Aim of the exercise -
Please rewrite the entries from the line containing "This screenshot has" down to the line containing "At what (x,y)", replacing "Identify" with "Determine" and leaving everything else unchanged. Give only those lines, without the pictures.

Data for analysis -
►

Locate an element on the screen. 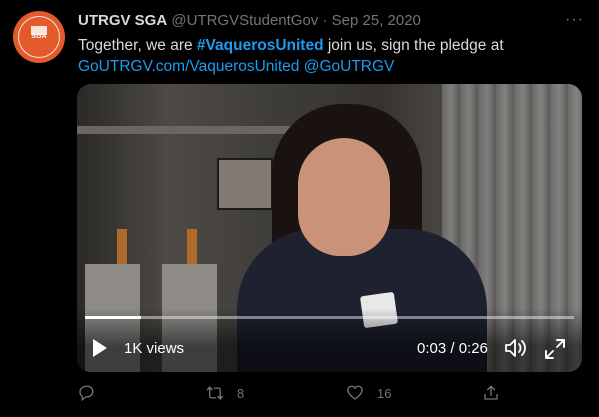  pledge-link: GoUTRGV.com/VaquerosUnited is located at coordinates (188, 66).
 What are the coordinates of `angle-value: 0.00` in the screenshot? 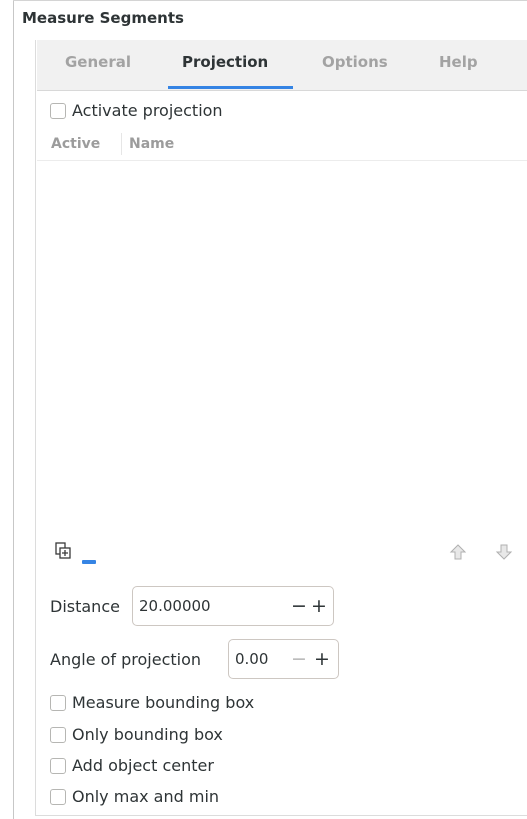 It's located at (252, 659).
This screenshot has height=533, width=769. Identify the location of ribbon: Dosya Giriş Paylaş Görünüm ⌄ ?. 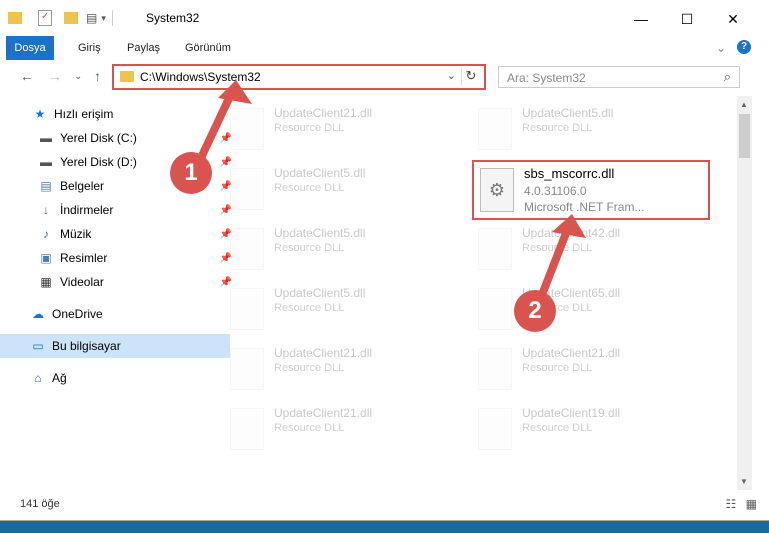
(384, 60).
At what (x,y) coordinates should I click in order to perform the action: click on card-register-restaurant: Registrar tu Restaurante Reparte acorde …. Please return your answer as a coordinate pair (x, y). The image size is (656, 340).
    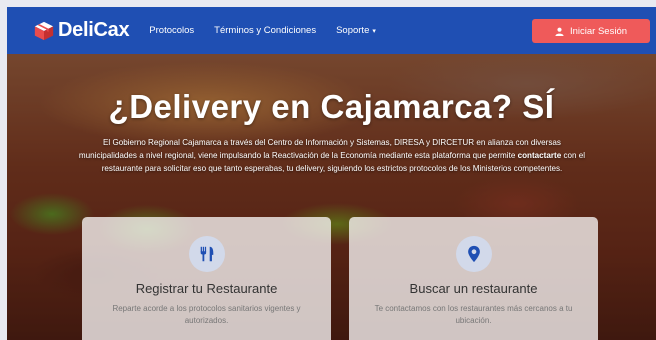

◄
►

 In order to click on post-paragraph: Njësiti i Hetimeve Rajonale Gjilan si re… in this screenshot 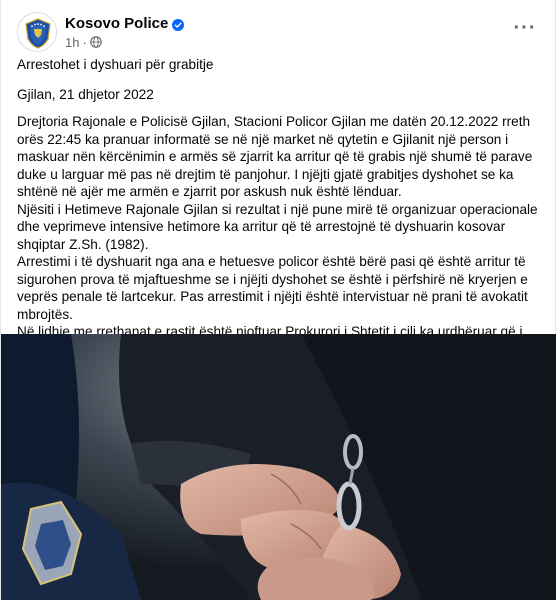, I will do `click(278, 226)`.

◄

Exercise answer -
This screenshot has height=533, width=769. Determine the location of ribbon: Dosya Giriş Paylaş Görünüm ⌄ ?. 
(384, 60).
At what (x,y) coordinates should I click in order to perform the action: click on card-register-restaurant: Registrar tu Restaurante Reparte acorde …. Please return your answer as a coordinate pair (x, y). The image size is (656, 340).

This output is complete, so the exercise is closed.